Source Locations

DocuDevs can return page-aware evidence for structured extraction results.

Use this when you want the extracted value and the location on the document page where it came from.

If you want the model itself to return visible-object bounding boxes inside an image, see Object Detection. Source locations are different: they are a separate evidence artifact keyed to extracted fields.

Typical examples:

contract clauses with page numbers and bounding boxes
insurance deductible options linked to the pricing table
extracted fields that need human review in the jobs UI

What It Returns

Source locations are returned as a separate artifact so the normal extracted result stays backward compatible.
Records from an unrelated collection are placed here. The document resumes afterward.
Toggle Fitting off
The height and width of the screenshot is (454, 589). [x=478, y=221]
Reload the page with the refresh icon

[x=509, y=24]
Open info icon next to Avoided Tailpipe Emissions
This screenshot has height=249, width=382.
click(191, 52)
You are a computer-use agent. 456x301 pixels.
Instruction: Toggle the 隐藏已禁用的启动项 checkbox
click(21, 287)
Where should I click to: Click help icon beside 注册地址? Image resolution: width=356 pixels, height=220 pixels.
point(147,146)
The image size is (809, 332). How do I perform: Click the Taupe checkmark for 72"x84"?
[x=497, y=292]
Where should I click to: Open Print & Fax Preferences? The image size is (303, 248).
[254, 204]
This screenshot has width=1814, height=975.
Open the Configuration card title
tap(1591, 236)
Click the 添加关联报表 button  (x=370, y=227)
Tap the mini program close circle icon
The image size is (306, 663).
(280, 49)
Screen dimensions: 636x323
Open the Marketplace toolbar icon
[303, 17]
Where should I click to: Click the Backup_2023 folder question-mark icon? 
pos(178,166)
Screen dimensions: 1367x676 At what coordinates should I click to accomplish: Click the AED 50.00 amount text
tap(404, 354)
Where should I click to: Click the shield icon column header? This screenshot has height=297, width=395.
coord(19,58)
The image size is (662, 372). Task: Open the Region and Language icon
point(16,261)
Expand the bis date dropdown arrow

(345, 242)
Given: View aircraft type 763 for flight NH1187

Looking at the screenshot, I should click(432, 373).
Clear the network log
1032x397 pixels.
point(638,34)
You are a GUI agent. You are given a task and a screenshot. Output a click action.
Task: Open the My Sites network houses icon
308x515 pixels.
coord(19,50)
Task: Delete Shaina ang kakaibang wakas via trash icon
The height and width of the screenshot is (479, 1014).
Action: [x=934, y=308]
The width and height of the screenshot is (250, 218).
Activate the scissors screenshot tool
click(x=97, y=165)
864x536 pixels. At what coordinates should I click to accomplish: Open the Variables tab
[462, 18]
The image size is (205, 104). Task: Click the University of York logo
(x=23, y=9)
GET /job/result/{guid} returns the extracted JSON
GET /job/result/{guid}/source-locations returns the evidence manifest

Each entry is keyed by a JSON Pointer into the extracted result.

Example:

{
  "version": 1,
  "granularity": "block",
  "pages": [
    {
      "pageNumber": 1,
      "width": 8.5,
      "height": 11.0,
      "unit": "inch"
    }
  ],
  "locations": {
    "/basic_deductible_options": {
      "resolution": "block",
      "sourceRefs": ["/paragraphs/9", "/paragraphs/11"],
      "pageAnchors": [
        {
          "pageNumber": 1,
          "unit": "inch",
          "bbox": {
            "left": 1.58,
            "top": 3.91,
            "right": 5.39,
            "bottom": 5.06
          },
          "polygons": [
            [
              { "x": 1.58, "y": 3.91 },
              { "x": 5.39, "y": 3.91 },
              { "x": 5.39, "y": 5.06 },
              { "x": 1.58, "y": 5.06 }
            ]
          ]
        }
      ]
    }
  },
  "unresolved": []
}

Supported Scope

Version 1 supports:

structured extraction jobs
simple extraction mode
documents with stable page-aware text layout
PDF and image inputs
AcroForm-backed field refs when async PDF jobs request both sourceLocations=true and acroFormMetadata=true

Version 1 does not support:

map-reduce extraction
every OCR and spreadsheet workflow
exact citation for free-form generative summaries

For synthesized outputs, treat source locations as supporting evidence, not as a single exact box for the final conclusion.

Request Parameters

Enable the feature with:

sourceLocations=true
optional sourceLocationGranularity

Allowed sourceLocationGranularity values:

auto
block
word

Behavior:

block: returns layout-block geometry
word: narrows to matched words when possible
auto: prefers word matches and falls back to block geometry

For existing fillable PDFs, source locations remain an async-job feature. The direct /document/acroform-metadata endpoint returns form metadata only; it does not create OCR/layout artifacts or a job GUID.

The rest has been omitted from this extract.